SANSHO株式会社(東京都中央区)は、化粧品事業と医薬品事業の両肺体制で事業を展開する医療系ベンチャー。お茶の水女子大学の教授が発見した新規生理活性物質「環状リゾホスファチジン酸」(CPA=化粧品原料)の研究成果を基にして変形性膝関節症治療薬を開発することを目的に起業化した。特に、事業化を進める上で「規模の小さな企業では、特許などの知的財産権が命であり、特許活用によるライセンス収入が経営の安定確保につながる」と考え、特許を取得・活用して事業に取り組んだ。
起業後は、お茶の水女子大学と共同研究を行い、環状リゾホスファチジン酸を基にした化粧品の新規物質に関する特許や変形性膝関節症の治療に用いる新規物質に関する特許を取得した。

NCPA は、すべての生物に微量に存在する生体内の脂質。1985年に発見されて以来、さまざまな研究の結果 人間にとって素晴らしい働きをすることが科学的に証明された。
化粧品の分野では「今ある細胞を活性化させて正常な細胞の分化を促進する作用」が確認された。同社は、お茶の水女子大学内に寄附講座を開設して研究者を配置し共同研究に力をいれている。

こうした中、同社は、NCPAを独自の技術により 化粧品原料として大量供給ができる技術を開発し製法特許を取得した。
現在、化粧水などに使用する新規成分の特許を取得して同成分を使用した化粧品原料をOEM生産している。これまで国内外の化粧品会社と提携や販売等の契約を行うなど「ビジネスを実施する上で、特許を取得していることが役に立った」と説く。
OEM生産の契約時に相手企業側から自社が持つ特許に関して詳細な確認があり、特許を取得していたことが契約時の重要な決め手となっている。原料提供としては、国内外のメーカーと協業契約を締結する等OEM事業を軌道に乗せている。

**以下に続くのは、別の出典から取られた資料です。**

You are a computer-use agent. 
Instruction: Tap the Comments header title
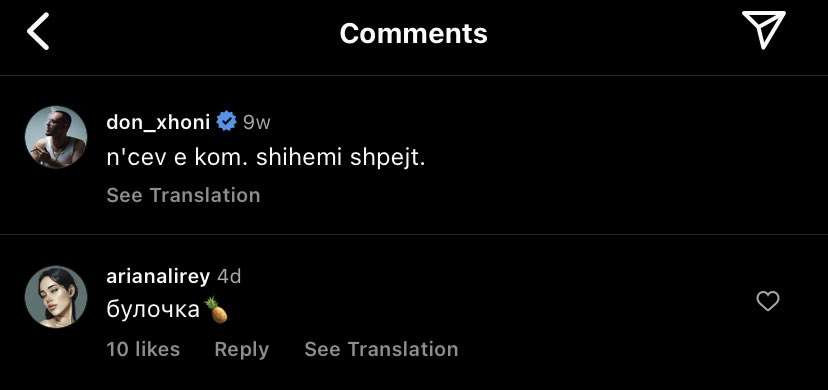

同社は、このCPAを化粧品原料(成分)として大量供給できる新機能性化粧成分「NCPA」(Natural cyclic Phosphatidic Acid =環状リゾホスファチジン酸NA)を応用開発した。
新機能性化粧成分NCPAの肌への効果として
①NCPAがヒアルロン酸合成酵素(HAS2)の発現を誘導することで高分子ヒアルロン酸が合成される
②即効的にコラーゲンを収縮させ、収縮が強い程、コラーゲンが強化される
③肌のハリと弾力を改善と千枝が細胞の活性化、骨格を強化する
④潤いを届けバリア機能が向上する等を実証し、早くから化粧品事業に進出した。
知財権を化粧品事業に活用することで新たな収益を創出しようというもの。